14 Projekte zum Hochwasserschutz in Schönebeck werden durch das Land gefördert. Ob und wann ein Siel in Frohse gebaut wird, ist noch immer ungeklärt. Ebenfalls eher vage sind die Haushaltsüberlegungen zur Freizeit GmbH und der Volksschwimmhalle.

Schönebeck l Bekommt Frohse ein Siel? Endgültig geklärt ist diese Frage noch immer nicht. Im städtischen Haushalt ist die Investition von rund 160000 Euro jedenfalls auf 2017 verschoben. Für die Frohser ist das keine gute Nachricht. Doch verloren ist die Idee damit nicht.

"Unserer Meinung nach gehört der Bau des Siels in die Zuständigkeit des Landesbetriebes für Hochwasserschutz und Wasserwirtschaft", sagt Oberbürgermeister Bert Knoblauch im Volksstimme-Gespräch. Ob das der LHW genauso sieht, das weiß Knoblauch derzeit nicht.

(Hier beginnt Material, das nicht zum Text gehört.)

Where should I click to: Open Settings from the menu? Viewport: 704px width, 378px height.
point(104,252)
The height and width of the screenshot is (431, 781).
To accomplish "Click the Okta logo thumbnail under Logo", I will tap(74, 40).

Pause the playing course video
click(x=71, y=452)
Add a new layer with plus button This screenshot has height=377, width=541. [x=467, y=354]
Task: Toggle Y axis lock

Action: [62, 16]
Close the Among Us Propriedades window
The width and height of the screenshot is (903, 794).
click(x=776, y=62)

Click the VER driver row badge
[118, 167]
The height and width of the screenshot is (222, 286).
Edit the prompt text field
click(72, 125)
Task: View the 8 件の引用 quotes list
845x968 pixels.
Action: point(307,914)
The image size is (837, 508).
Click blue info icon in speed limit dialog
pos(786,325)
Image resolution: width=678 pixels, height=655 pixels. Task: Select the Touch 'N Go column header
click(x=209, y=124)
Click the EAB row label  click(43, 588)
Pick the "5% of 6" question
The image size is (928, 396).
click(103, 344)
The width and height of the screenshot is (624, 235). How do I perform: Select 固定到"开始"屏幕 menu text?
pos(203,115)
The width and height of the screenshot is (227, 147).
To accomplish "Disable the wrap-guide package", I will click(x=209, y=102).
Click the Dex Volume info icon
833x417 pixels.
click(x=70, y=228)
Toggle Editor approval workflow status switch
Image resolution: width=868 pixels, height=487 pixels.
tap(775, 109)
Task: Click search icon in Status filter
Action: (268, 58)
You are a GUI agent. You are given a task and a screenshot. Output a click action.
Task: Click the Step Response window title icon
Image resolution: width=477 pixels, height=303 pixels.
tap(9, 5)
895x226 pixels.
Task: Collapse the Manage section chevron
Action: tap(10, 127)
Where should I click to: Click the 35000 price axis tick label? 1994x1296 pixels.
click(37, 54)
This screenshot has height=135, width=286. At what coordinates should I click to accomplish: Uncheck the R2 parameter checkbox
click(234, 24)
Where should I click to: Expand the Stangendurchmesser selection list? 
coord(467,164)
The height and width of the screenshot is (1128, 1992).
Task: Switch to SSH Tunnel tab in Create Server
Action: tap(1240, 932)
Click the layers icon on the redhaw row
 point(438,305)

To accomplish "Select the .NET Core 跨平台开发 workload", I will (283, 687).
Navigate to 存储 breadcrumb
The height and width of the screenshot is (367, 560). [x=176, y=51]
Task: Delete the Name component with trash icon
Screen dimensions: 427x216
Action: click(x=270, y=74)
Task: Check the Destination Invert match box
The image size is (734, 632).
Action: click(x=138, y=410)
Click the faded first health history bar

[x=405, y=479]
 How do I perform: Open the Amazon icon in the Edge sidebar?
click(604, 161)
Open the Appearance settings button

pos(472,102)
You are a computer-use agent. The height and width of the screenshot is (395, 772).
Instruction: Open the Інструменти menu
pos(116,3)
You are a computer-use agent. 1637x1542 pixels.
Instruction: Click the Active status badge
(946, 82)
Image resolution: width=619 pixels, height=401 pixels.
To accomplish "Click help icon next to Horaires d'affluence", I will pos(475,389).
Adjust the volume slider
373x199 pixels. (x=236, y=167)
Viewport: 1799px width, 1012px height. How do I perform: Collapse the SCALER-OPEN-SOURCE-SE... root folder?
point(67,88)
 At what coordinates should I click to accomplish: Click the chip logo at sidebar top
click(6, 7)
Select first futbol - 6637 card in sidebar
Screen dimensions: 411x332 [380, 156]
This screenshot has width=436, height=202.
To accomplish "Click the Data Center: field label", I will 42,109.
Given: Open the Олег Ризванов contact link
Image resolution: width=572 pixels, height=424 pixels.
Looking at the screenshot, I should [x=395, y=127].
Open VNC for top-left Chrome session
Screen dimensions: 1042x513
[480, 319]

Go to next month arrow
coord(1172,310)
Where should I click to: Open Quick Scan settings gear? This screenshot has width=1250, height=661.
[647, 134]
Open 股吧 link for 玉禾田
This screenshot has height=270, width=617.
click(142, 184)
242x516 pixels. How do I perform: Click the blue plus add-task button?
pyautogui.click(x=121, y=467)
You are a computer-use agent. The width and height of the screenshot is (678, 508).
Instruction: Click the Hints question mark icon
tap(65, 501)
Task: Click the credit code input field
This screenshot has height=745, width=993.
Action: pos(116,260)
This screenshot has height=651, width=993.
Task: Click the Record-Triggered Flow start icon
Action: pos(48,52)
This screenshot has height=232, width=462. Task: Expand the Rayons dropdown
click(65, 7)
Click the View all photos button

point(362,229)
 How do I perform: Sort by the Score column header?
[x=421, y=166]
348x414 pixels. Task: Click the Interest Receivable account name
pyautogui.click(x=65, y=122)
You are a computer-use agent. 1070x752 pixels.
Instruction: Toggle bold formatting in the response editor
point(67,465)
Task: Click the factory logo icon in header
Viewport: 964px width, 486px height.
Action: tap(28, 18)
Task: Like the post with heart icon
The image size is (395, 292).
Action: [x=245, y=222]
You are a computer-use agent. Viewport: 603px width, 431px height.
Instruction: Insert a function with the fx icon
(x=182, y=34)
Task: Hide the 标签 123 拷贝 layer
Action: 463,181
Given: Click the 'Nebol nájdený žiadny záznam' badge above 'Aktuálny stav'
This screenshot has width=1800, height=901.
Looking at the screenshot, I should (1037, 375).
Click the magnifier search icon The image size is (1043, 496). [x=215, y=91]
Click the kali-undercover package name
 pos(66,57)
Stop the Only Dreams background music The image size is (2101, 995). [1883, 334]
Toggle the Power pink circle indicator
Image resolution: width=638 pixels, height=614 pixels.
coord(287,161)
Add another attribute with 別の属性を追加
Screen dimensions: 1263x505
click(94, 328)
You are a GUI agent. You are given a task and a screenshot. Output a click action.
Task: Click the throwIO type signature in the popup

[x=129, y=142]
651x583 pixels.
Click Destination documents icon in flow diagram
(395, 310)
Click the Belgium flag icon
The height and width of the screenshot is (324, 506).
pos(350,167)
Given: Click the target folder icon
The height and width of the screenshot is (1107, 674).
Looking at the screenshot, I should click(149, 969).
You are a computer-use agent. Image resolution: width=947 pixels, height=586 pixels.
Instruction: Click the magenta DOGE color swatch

Jedoch habe er bei den zuständigen Mitarbeitern im LHW und im Land darum gebeten, "dass wir als Stadt bei der Planung miteinbezogen werden und nicht vor vollendete Tatsachen gestellt werden", sagt er. Also heißt das für die Stadt und vor allem die Frohser: Abwarten.

Mehr Bewegung ist hingegen bei anderen Hochwassermaßnahmen in Schönebeck zu registrieren. Wie der Oberbürgermeister im Stadtrat informierte, hat die Elbestadt 43 Projekte beim Land für Fördermittel beantragt. 14 Hochwasserschutzmaßnahmen sind bisher bewilligt worden:

- Haus der Vereine Frohse, Heizungsanlage: 15000 Euro

- Freiwillige Feuerwehr Frohse, Keller und Heizungsanlage: 70000 Euro

- Elbepark, Wiederaufbau: 64381 Euro

- Wilhelm-Hellge-Park, Wiederaufbau: 85000 Euro

- Müllerstraße, Reparatur Geh- und Radweg: 18000 Euro (am 27. Mai bereits fertiggestellt)

- Magdeburger Straße in Plötzky, Gehweg: 6354 Euro

- "Am Park" in Pretzien, Gehweg: 7082 Euro

- Worth in Plötzky: 43000 Euro

- Weg an der ehemaligen Kiesgrube Barbyer Straße: 37756 Euro

- Ländlicher Wegebau (fünf Projekte): 970240 Euro

Als Realisierungszeit für fast alle Maßnahmen ist das aktuelle Jahr vorgesehen.

Freizeit GmbH?

Um Geld einzusparen und damit den rund sechs Millionen Euro großen Schuldenberg der Stadt zu verkleinern, muss die Stadt noch bis 2018 ihr Konsolidierungsprogramm durchziehen. Eine neue Idee, um zusätzliche Einsparungen zu erzielen, ist die Gründung einer Freizeit GmbH (Volksstimme berichtete). Das Vorhaben, freiwillige Aufgaben wie Schwimmhalle, Heimattiergarten und Solepark in einer GmbH zu vereinen, hat den Mitarbeitern Sorgenfalten bereitet. Dieses Vorhaben müsse noch genauestens auf seine Wirtschaftlichtkeit geprüft werden. Erhofft werden sich mittel- und langfristig Einsparungen in der Verwaltung - durch steuerliche Vorteile und den Übergang der Mitarbeiter in die GmbH. "Noch ist aber nichts spruchreif", sagt Knoblauch, dass die Prüfung bevorsteht.

Volksschwimmhalle

Die Schönebecker Volksschwimmhalle kann nur noch bis 2021 genutzt werden. Das besagt ein Gutachten (die Volksstimme berichtete bereits Ende 2011). Die Stadt will sich nun um einen Neubau bemühen. Dabei rechnet sie mit 6,5 Millionen Euro. Jedoch ist dafür noch keine Rücklagenbildung im aktuell beschlossenen Haushalt zu erkennen. "Wir müssten allgemein mehr Rücklagen bilden, wir sind aber nicht dazu in der Lage", sagt bert Knoblauch. Der Sparzwang sei zu groß, so der Oberbürgermeister. Dank der Sanierung in den vergangenen Jahren seien weitere Bauarbeiten in naher Zukunft nicht nötig, sagt er weiter. Nichtsdestotrotz machen sich die Verantwortlichen in der Verwaltung schon längst Gedanken zur Realisierung eines Neubaus - auch hinsichtlich möglicher Synergieeffekte, deutet Knoblauch an. "Diese Gedanken sind aber noch nicht spruchreif", erklärt er.